Collection entries:
○ ○ ○ ○ ○
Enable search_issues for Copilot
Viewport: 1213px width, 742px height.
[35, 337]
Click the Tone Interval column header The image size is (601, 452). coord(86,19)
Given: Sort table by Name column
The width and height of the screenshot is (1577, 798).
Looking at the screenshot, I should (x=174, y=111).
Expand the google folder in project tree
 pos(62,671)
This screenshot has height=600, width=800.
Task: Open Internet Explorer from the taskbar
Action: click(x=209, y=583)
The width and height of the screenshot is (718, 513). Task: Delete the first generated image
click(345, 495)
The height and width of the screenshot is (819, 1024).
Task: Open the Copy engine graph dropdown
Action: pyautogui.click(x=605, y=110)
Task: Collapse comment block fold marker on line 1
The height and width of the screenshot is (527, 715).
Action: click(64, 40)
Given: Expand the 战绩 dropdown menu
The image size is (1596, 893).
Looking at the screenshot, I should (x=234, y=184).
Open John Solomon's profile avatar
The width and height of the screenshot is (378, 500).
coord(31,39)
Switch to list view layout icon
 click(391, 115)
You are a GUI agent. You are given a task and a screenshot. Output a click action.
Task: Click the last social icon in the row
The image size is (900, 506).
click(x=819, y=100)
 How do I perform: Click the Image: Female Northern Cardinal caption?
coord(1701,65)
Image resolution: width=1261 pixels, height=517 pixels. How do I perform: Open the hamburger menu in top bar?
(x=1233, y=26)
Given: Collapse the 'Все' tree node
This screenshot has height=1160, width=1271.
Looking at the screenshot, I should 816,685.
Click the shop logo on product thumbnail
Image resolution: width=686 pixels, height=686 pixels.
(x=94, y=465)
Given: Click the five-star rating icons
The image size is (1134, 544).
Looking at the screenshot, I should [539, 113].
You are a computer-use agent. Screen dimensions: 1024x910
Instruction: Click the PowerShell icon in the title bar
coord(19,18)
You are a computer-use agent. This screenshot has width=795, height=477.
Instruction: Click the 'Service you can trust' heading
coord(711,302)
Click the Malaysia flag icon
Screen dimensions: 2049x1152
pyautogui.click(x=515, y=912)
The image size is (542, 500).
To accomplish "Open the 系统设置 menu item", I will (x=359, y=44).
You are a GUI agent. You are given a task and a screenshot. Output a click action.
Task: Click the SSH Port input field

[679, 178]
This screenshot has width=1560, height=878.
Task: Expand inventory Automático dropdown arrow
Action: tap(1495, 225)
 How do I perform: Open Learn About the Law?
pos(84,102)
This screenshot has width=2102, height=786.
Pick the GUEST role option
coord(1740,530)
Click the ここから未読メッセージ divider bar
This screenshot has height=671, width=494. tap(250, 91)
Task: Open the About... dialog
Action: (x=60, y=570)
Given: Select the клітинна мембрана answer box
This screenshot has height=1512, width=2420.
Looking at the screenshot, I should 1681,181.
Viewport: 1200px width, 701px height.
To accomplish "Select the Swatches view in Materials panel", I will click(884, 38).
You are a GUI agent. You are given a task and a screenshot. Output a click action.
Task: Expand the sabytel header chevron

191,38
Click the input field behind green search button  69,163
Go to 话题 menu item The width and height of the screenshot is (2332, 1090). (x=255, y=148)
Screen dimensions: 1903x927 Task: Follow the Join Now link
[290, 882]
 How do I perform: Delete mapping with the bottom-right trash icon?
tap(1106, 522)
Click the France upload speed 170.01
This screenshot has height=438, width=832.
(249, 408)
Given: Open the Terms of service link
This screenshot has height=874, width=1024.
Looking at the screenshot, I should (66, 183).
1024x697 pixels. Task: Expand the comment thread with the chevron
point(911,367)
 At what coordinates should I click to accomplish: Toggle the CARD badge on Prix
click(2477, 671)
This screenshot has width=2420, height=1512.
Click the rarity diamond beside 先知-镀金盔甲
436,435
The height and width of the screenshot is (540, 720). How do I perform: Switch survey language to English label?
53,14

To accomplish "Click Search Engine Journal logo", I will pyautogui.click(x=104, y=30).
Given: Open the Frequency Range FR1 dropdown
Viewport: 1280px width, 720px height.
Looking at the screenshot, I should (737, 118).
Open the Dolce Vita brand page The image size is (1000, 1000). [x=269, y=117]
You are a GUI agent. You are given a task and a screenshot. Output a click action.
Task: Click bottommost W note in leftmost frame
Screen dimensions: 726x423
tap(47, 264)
○ ○ ○ ○ ○
# What you need to do
Extract all lines of the records above that include "item".

# Finished exercise
To accomplish "Open the 系统设置 menu item", I will (x=359, y=44).
Go to 话题 menu item The width and height of the screenshot is (2332, 1090). (x=255, y=148)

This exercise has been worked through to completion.